Your objective: Please rewrite the listing lines starting at the one containing "Task: Click the Dashboard gauge icon" and ending at the one containing "Looking at the screenshot, I should 449,243.", replacing "Click" with "Select" and changing nothing else. Give only those lines, without the pictures.
====== Provided material ======
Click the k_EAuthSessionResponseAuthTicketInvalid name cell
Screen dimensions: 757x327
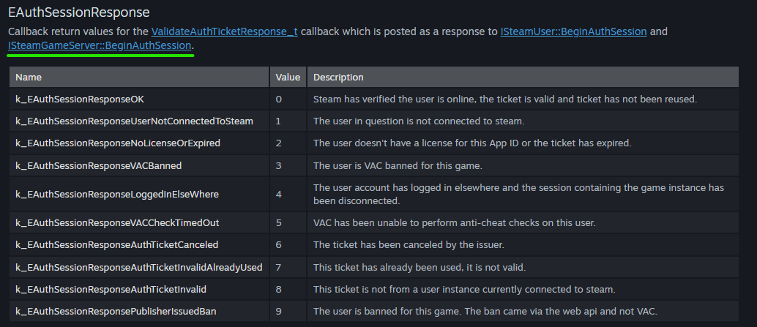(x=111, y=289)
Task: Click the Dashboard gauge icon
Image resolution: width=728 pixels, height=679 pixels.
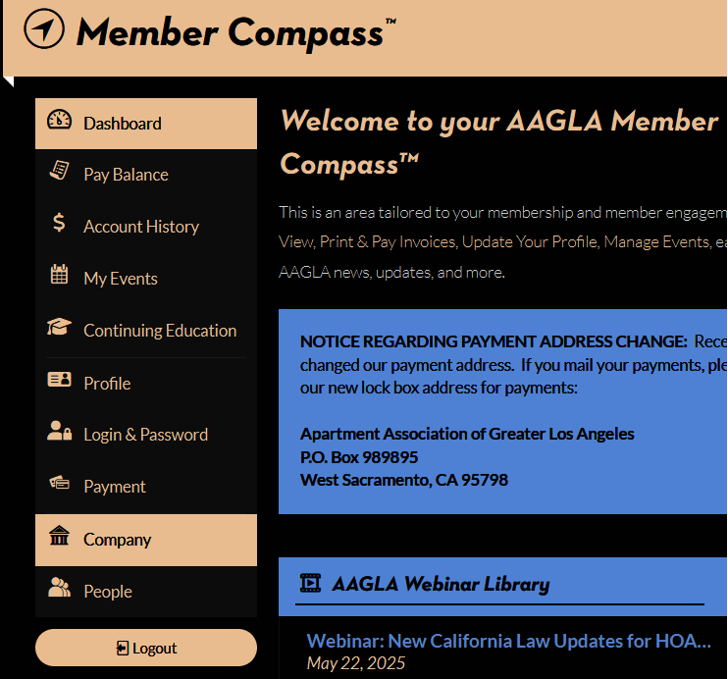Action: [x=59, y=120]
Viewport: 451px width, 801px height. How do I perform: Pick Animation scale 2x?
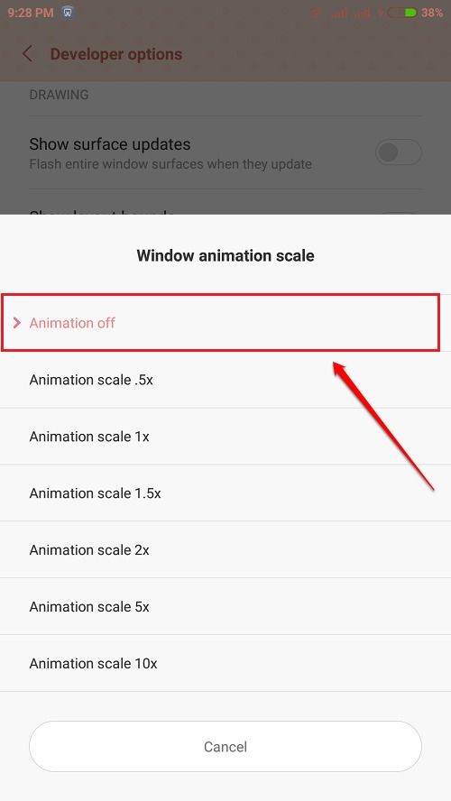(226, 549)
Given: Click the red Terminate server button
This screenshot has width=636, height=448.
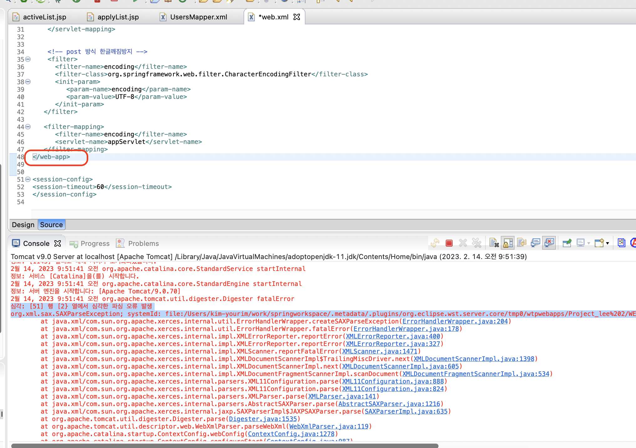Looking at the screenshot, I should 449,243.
======
====== Provided material ======
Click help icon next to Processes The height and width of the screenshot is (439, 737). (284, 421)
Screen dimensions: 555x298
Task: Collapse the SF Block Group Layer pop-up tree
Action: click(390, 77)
======
====== Provided material ======
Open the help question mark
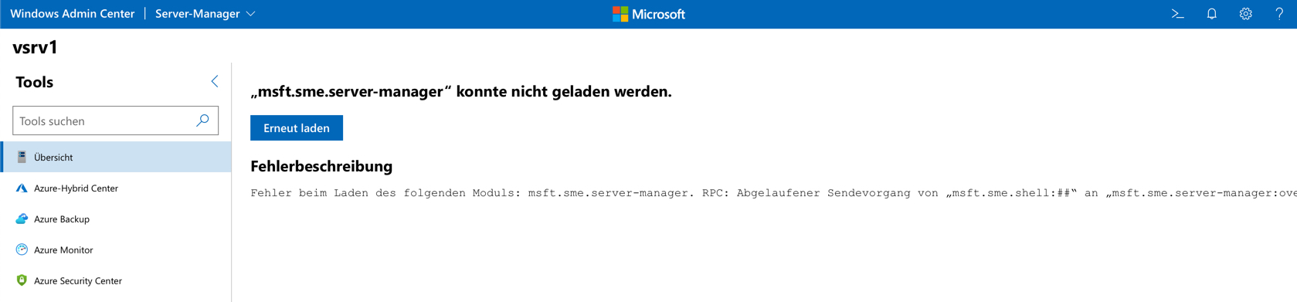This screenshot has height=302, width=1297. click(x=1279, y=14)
======
Task result:
Task: Select the Dashboard gauge icon
Image resolution: width=728 pixels, height=679 pixels.
Action: [x=59, y=120]
Viewport: 451px width, 801px height. How do I perform: Pick Animation scale 2x?
(226, 549)
Given: Select the red Terminate server button
This screenshot has width=636, height=448.
Looking at the screenshot, I should 449,243.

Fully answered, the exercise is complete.